We're organizing hack.summit() for a variety of reasons:

  • We think it's possible to build a business that has both social impact as well as have economic upside.  Some people call this "social entrepreneurship". Running this event is an opportunity to give-back and help the community-at-large.
  • We get exposure indirectly by being associated with this event (in a similar way to how a tech company gets notoriety / credibility by contributing to open-source, as first pioneered by JBoss a decade ago). This helps us in recruiting, partnering with other companies, etc.
  • One of the "themes" of the event is to encourage developers to help mentor each other to help improve the quality of software around the world. This (indirectly) benefits us.
  • There's a big problem in diversity in the programming space, and many of the non-profits involved help address that issue.
  • We think doing this event is fun. We get to meet the best developers in the world :)

InfoQ: Many other virtual events have not made mark, how have you been able to do so well?

We suspect it's for a few reasons...

  • The first attempts at these events tried to mimic real-world physical events by having a vendor booth area, or a 3D world you could interact in and virtually "meet" other attendees. We think this is nonsensical -- trying to emulate the real-world isn't always appropriate
  • The technology just wasn't there in the past. With Google+ Hangouts and Crowdcast (both fairly recent inventions), it's now possible to easily run a virtual conference at low cost
  • We were really picky to secure the best speaker line-up, and built virality into the event from day-1
  • Creating an event that's for a good cause (in our case, benefiting coding non-profits), rather than for self-profit, helps rally everyone on-board with the idea (both speakers and attendees)

InfoQ: How does the technology work?

We use Google+ Hangouts for a 1-on-1 video chat between myself and the speaker. The speaker can screen-share his desktop to show live code or slides. That Hangout is then streamed to YouTube using the "Hangouts on Air" feature. YouTube then sends the stream to be embedded window within our website for our audience to view. So from a scalability perspective this tool chain is battle-tested, since we're talking about a 1-on-1 hangout (easy), and YouTube has hosted events much larger (e.g. the World Cup).

The audience can interact with the speakers via Crowdcast.io which allows for audience members to type-in comments, type-in questions, and participate in polls. Other audience members can upvote/downvote questions, similar to HackerNews. In this way, the best questions bubble to the top, rather than questions that happen to be asked by a vocal minority of audience members.

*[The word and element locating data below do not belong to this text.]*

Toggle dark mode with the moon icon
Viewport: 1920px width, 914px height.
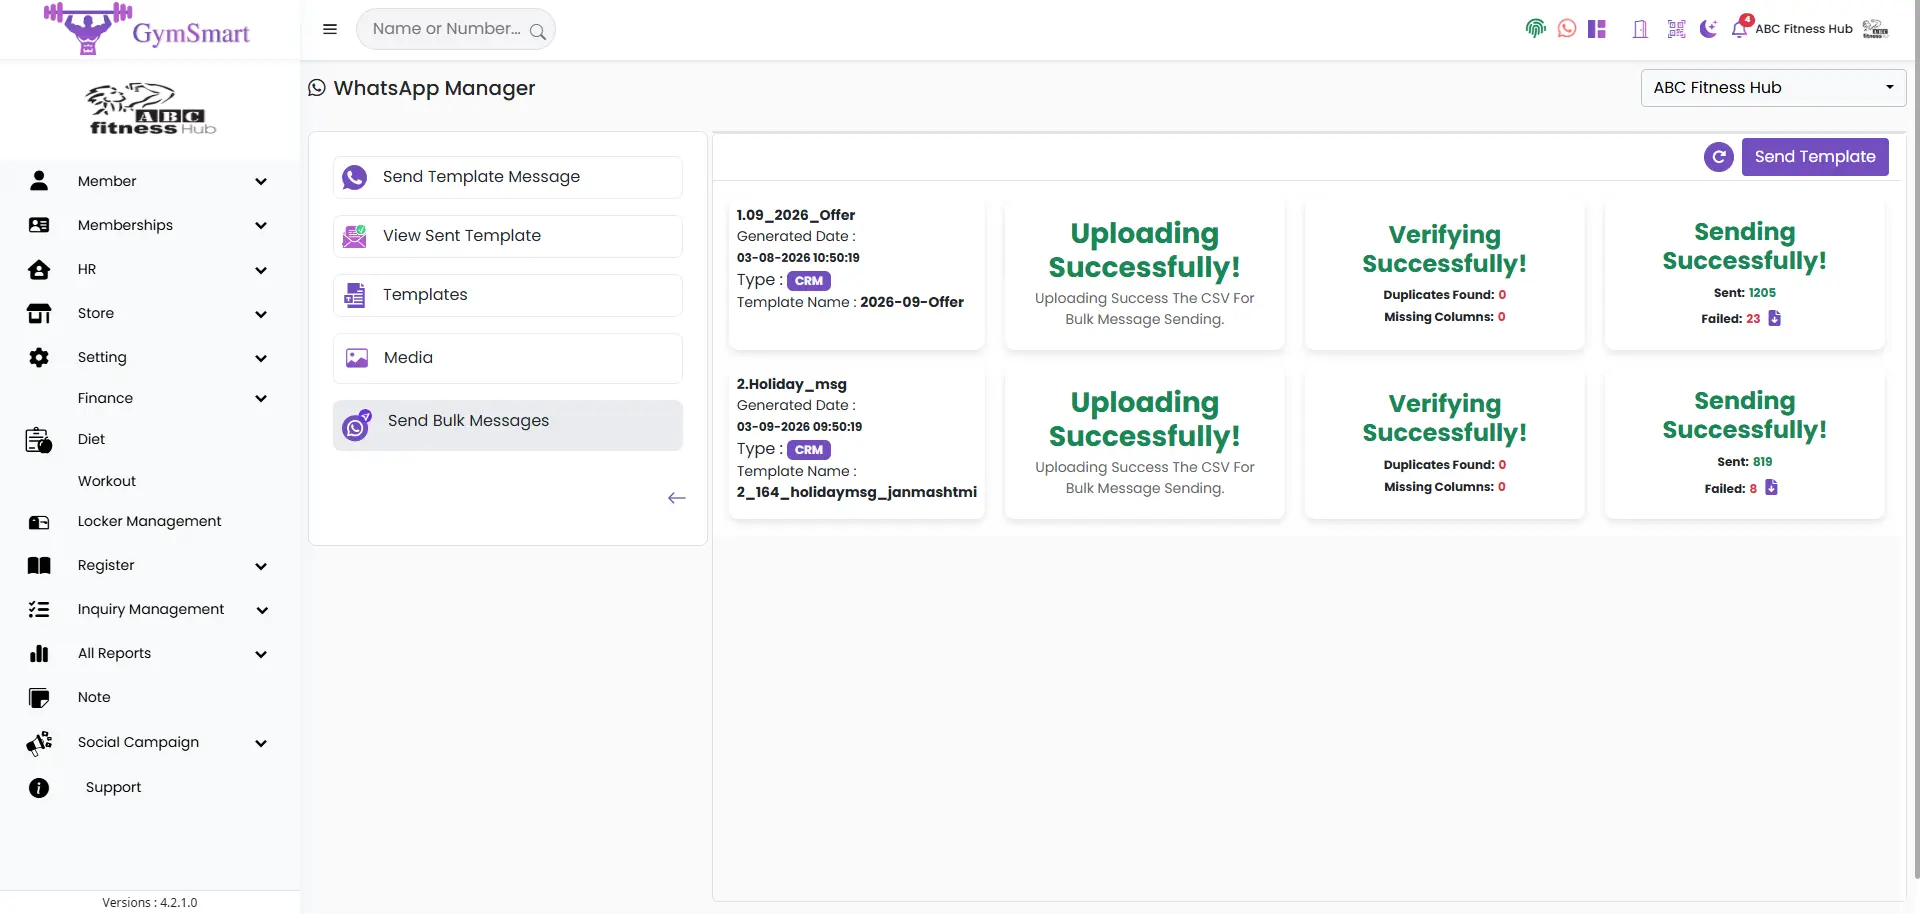(x=1708, y=29)
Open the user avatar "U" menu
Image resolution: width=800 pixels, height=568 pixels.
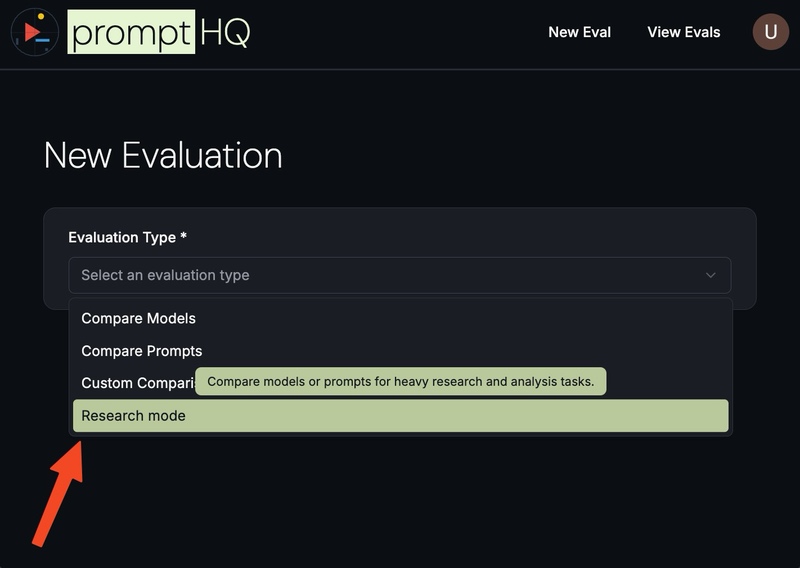(x=770, y=32)
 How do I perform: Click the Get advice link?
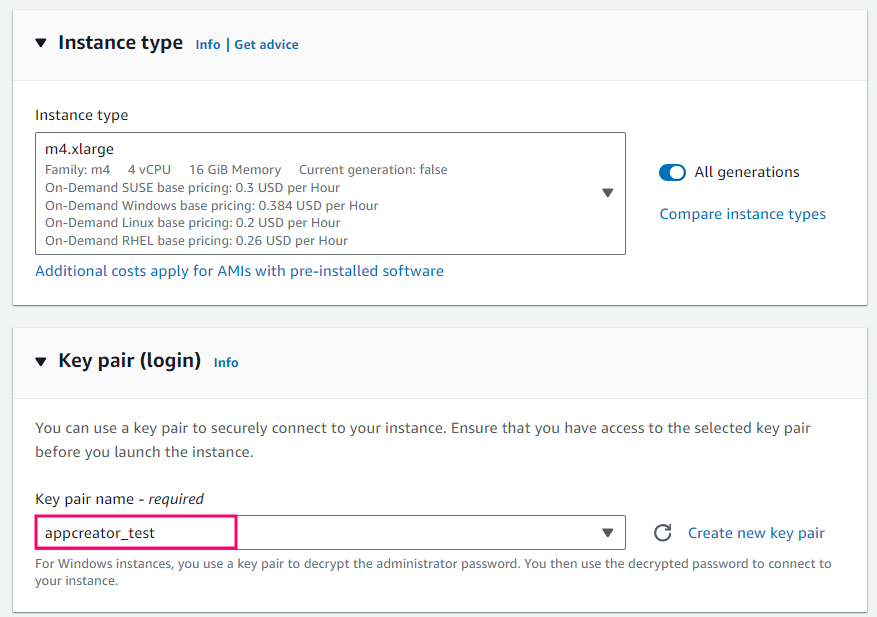266,45
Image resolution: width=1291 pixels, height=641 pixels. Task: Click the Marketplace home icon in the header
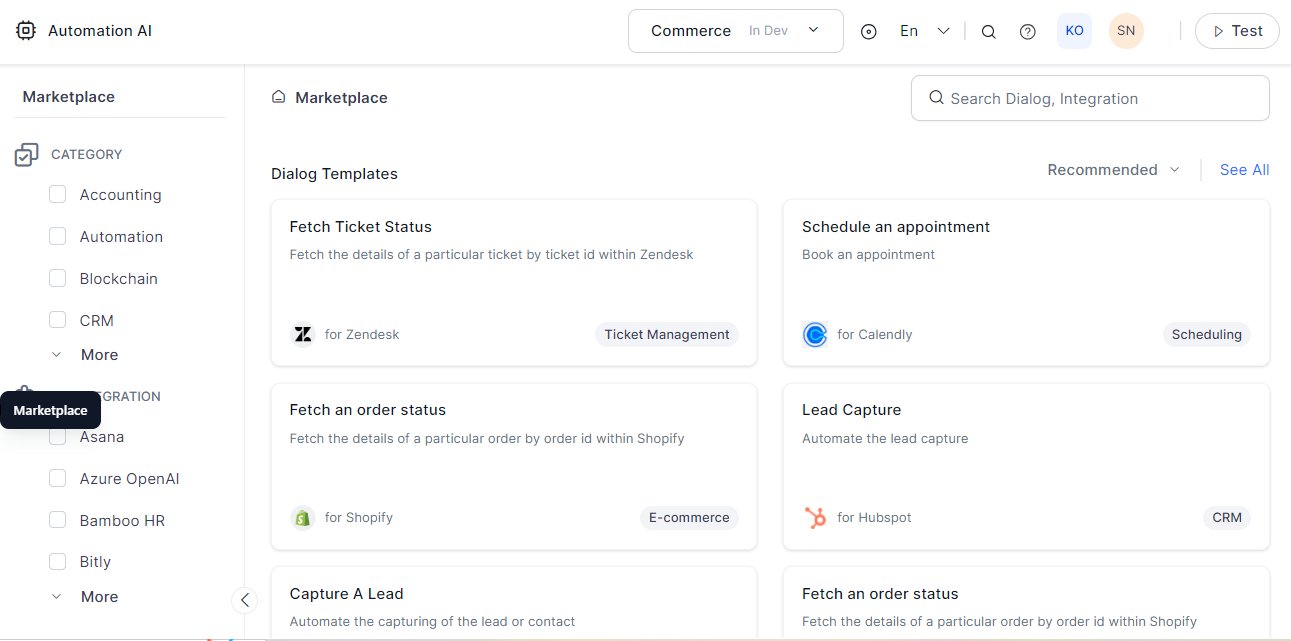click(277, 96)
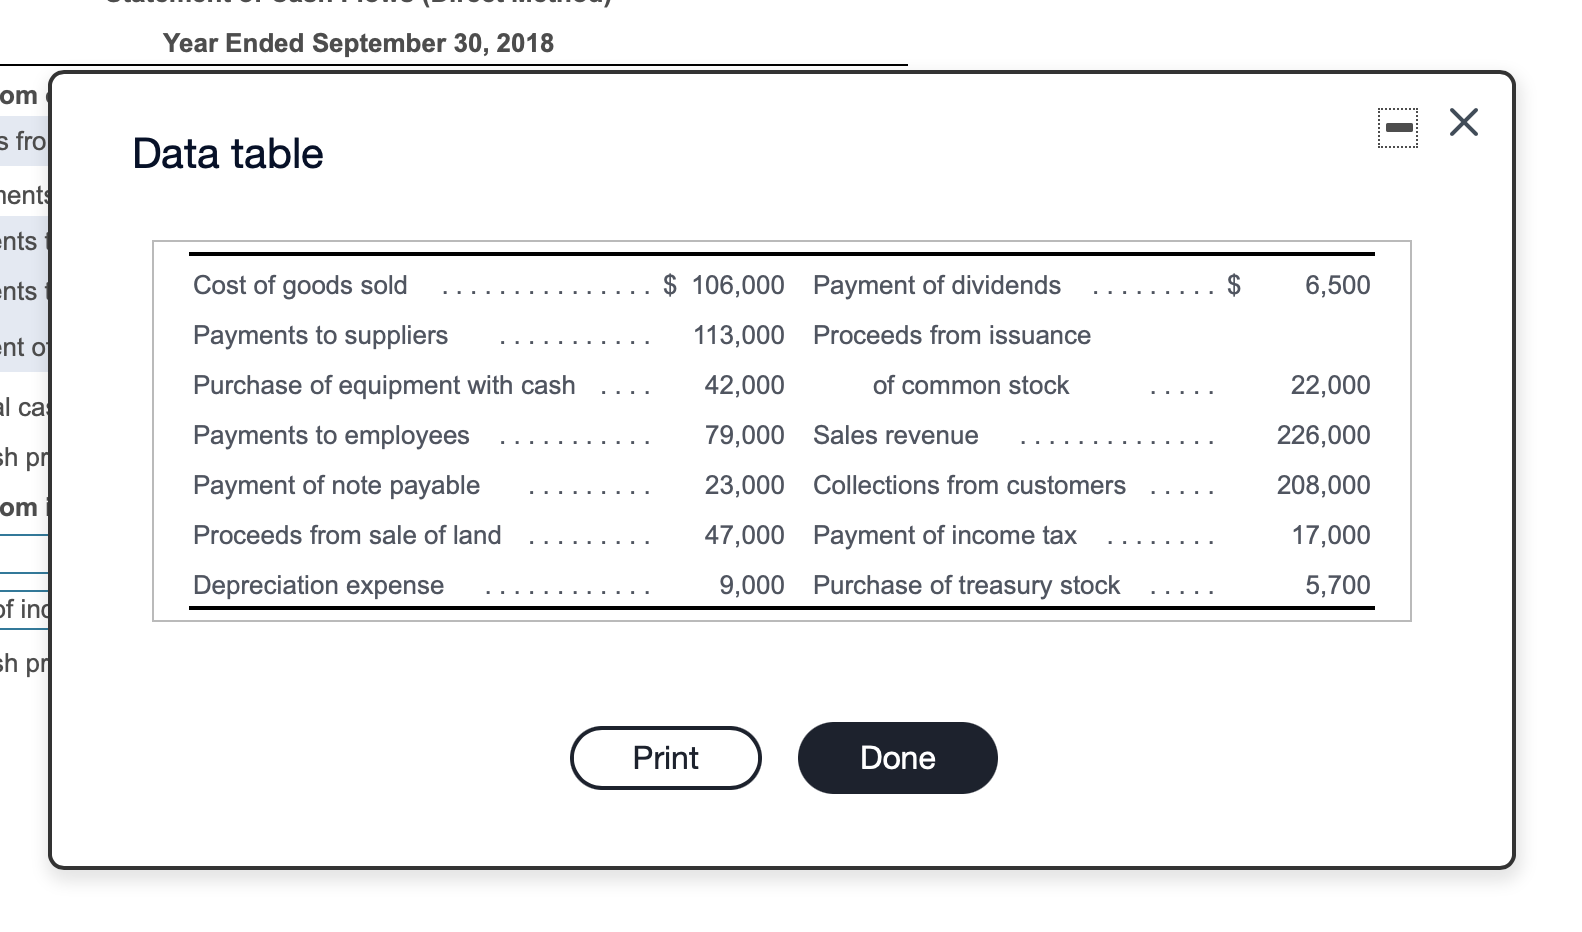Click the Depreciation expense entry
This screenshot has height=932, width=1582.
tap(317, 585)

After the speaker session is over, we'll be posting the private Google+ Hangout link for audience members to join the speakers who choose to devote extra time after their talk. This is on a first-come first-serve basis to ask questions. Google+ Hangouts limits this to around 15 or so participants. This simulates a "beehive" effect that happens at a conference where shy audience members can directly interact with speakers.

At the time of this writing, the top donors on the hack.summit() page are listed as:

  • Taylor Brown - $750
  • Shubhang Manidsf - $500
  • Boaz - $200

 Hack.Summit starts Monday with talks running hourly from 9-6pm PST.